CONSIGNE:
Veuillez répondre aux questions suivantes à partir de l'article sur la canicule à Paris.
1. Quelles températures peuvent être atteintes à Paris et en Ile-de-France ce lundi et mardi ?
2. Quelle fonction occupe Erwan Cordeau ?
3. Au bout de combien de temps la chaleur contenue dans les revêtements du sol est-elle restituée dans l'air ?

TEXTE À LIRE:
────────────────────────────────────────

Canicule à Paris : A cause de l'« effet de retard » du béton, la ville ne refroidit pas
LAISSE BETON•Le béton et le bitume, en particulier, risquent de chauffer et de réchauffer encore plus l’air en ce début de semaine avec les 40 degrés annoncés à ParisMathilde Desgranges
L'essentiel
- La France est touchée par une vague caniculaire dont le pic est atteint ce lundi et mardi.
- La température du béton, qui emmagasine de la chaleur pendant la journée, va augmenter aussi.
- Utiliser d’autres matériaux ou de la peinture claire permet de limiter l’augmentation de la température des sols.
Même si les grosses chaleurs du début de semaine vous assomment, abstenez-vous de vous asseoir à même le sol. La température y est probablement encore plus élevée. Ce lundi et mardi, le pic de l'épisode caniculaire est atteint à Paris et en Ile-de-France avec des températures pouvant dépasser les 40 degrés. Les revêtements au sol, qui accumulent de la chaleur tout au long de la journée, risquent de chauffer. « Le bitume ou encore le béton réfléchissent peu la lumière, et de la chaleur potentielle s’emmagasine dans ces matériaux », explique Erwan Cordeau, chargé d’études sur le climat, l’air et l’énergie à l'Institut Paris Région.
Un phénomène difficile à quantifier. « La température du béton varie en fonction de son poids, de sa porosité, ainsi que de son albédo, un facteur qui change selon la couleur, détaille-t-il. Si sa couleur est foncée et sa masse importante, le matériau emmagasine davantage de chaleur. »
Le béton réchauffe les villes la nuit
La chaleur contenue dans les revêtements du sol n’est restituée dans l’air que 6 à 10 heures plus tard, pendant la fin de la journée puis la nuit. Cet « effet de retard » complique le refroidissement des villes et aggrave les vagues de grosses chaleurs. « Au contraire de la campagne qui se refroidit facilement la nuit, la chaleur se disperse difficilement en ville à cause de ce que dégagent les matériaux », précise Erwan Cordeau.

────────────────────────────────────────

DONNÉES FOURNIES:
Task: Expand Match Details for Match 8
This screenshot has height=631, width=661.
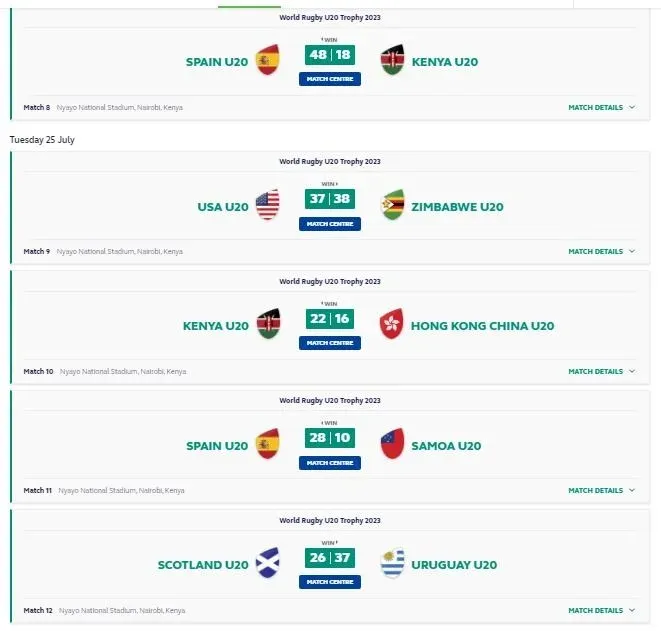Action: (x=601, y=107)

────────────────────────────────────────

RÉPONSE RÉDIGÉE:
1. Des températures pouvant dépasser les 40 degrés.
2. Il est chargé d'études sur le climat, l'air et l'énergie à l'Institut Paris Région.
3. Elle est restituée 6 à 10 heures plus tard.